*** SUPPLIED DATA

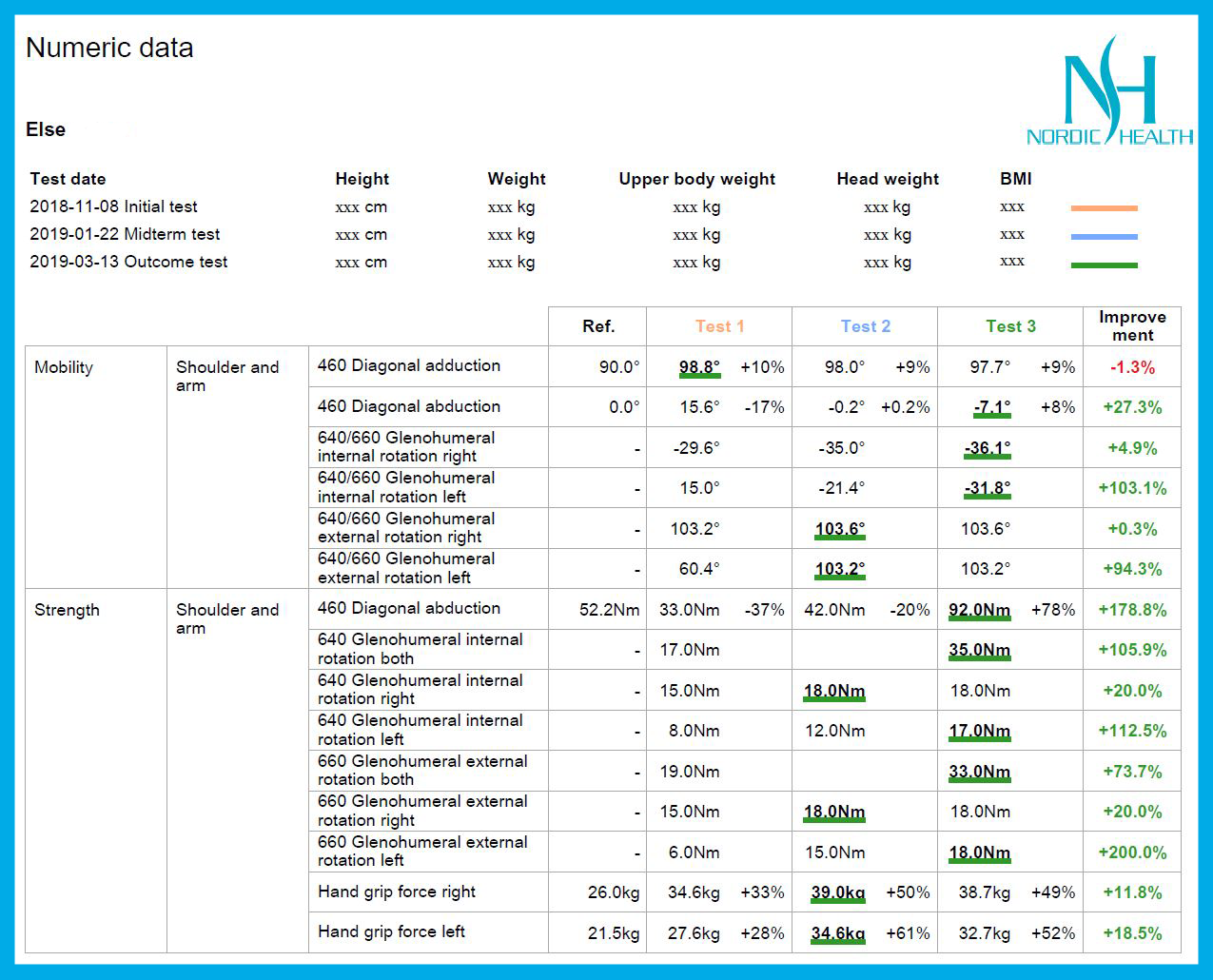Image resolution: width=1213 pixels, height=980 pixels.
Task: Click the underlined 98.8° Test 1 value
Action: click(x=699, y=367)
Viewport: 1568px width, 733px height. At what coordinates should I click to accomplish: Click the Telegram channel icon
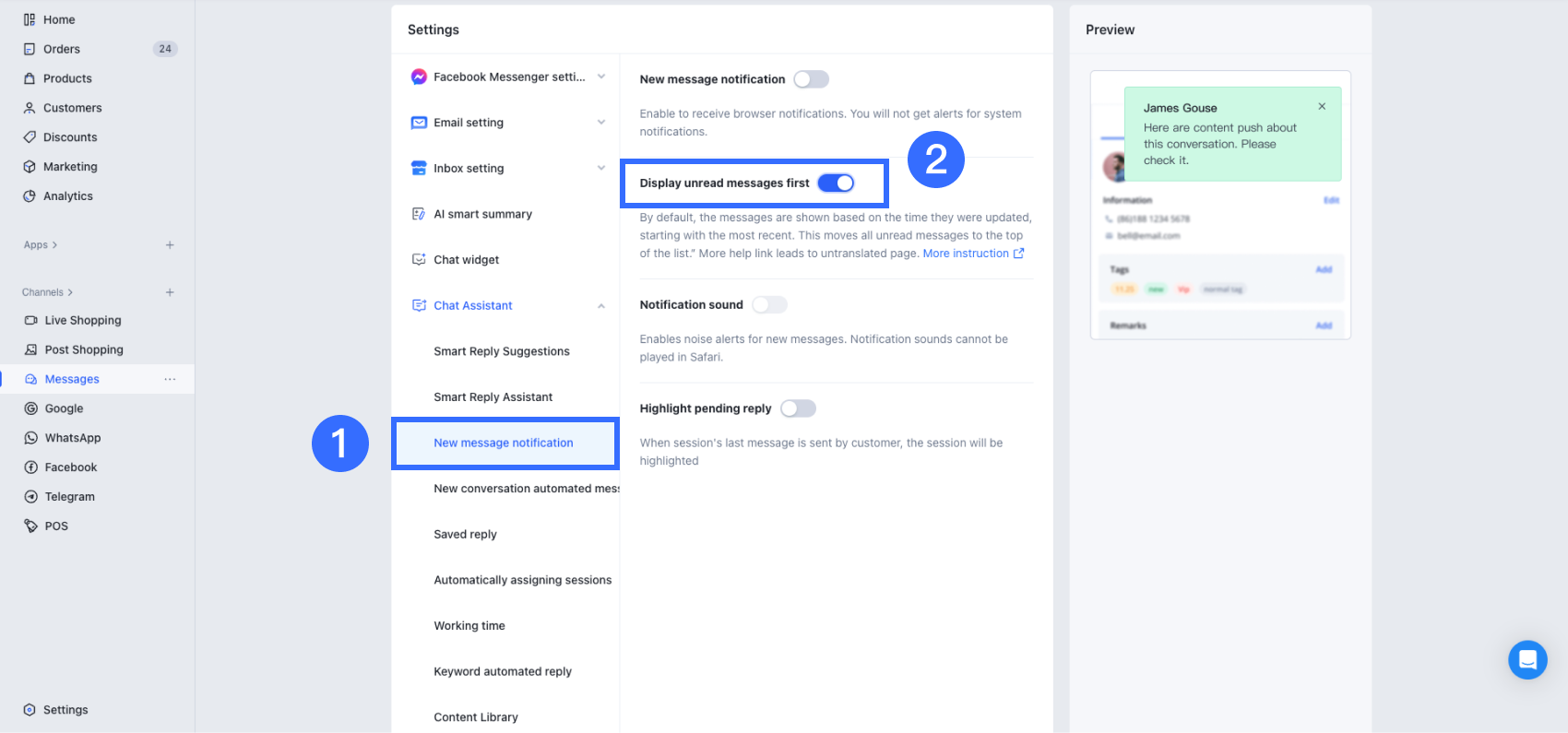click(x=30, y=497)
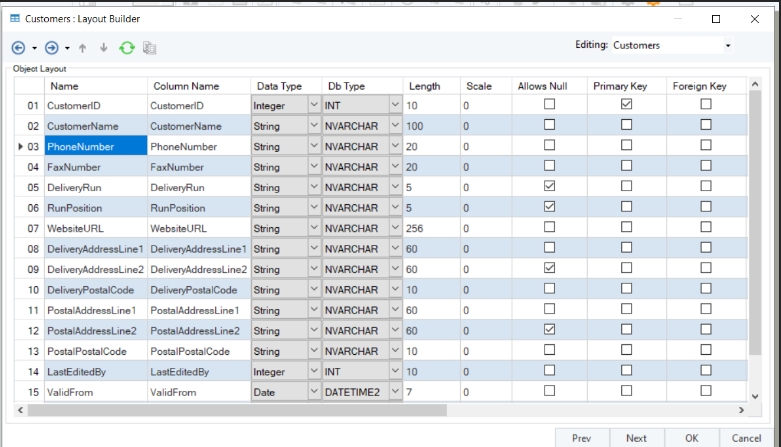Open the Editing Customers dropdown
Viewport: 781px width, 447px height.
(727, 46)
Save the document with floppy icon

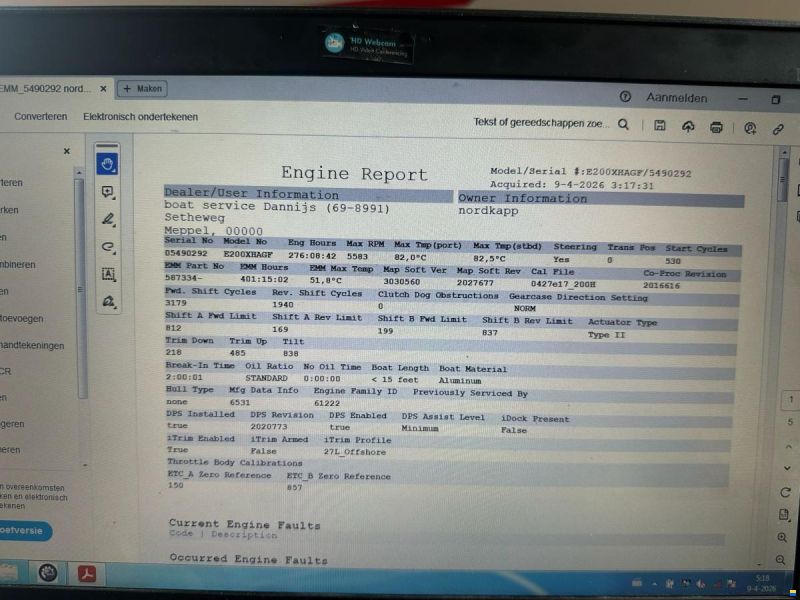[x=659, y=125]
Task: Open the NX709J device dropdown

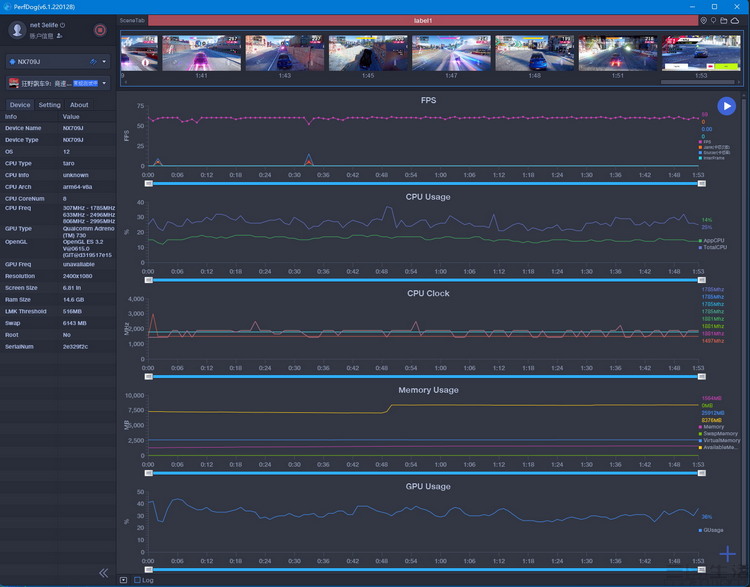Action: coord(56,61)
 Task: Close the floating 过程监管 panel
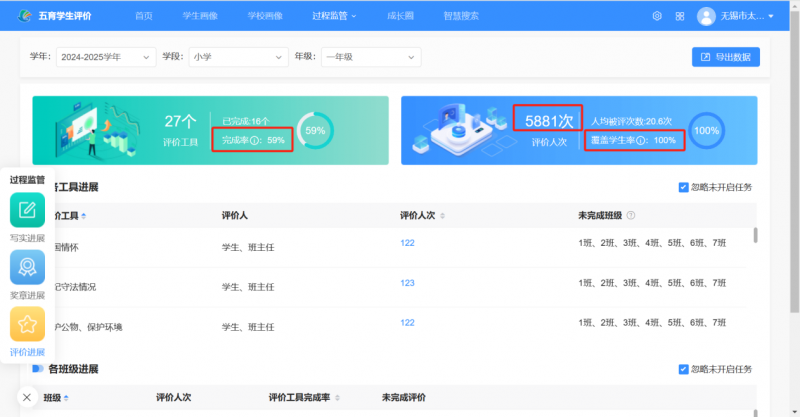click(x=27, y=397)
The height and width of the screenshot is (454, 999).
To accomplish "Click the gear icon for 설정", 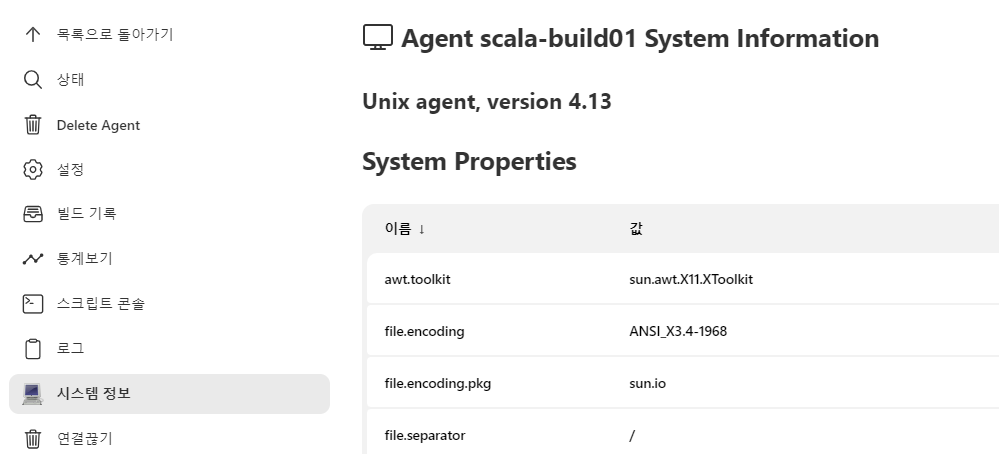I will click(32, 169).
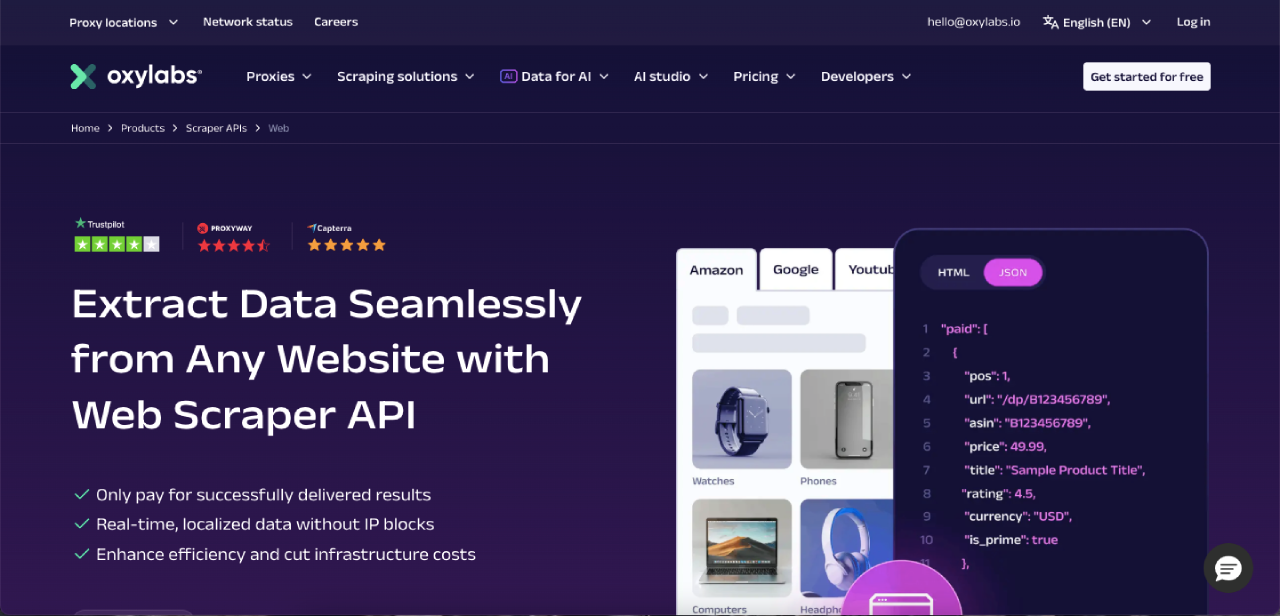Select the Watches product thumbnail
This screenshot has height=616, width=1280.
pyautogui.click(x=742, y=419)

******

Keep to the stretch from the line containing "Task: Close the floating 过程监管 panel" through the line containing "The height and", both ends included, and copy it exactly from the listing above, minus the pictures.

 Task: Close the floating 过程监管 panel
click(x=27, y=397)
The height and width of the screenshot is (454, 999).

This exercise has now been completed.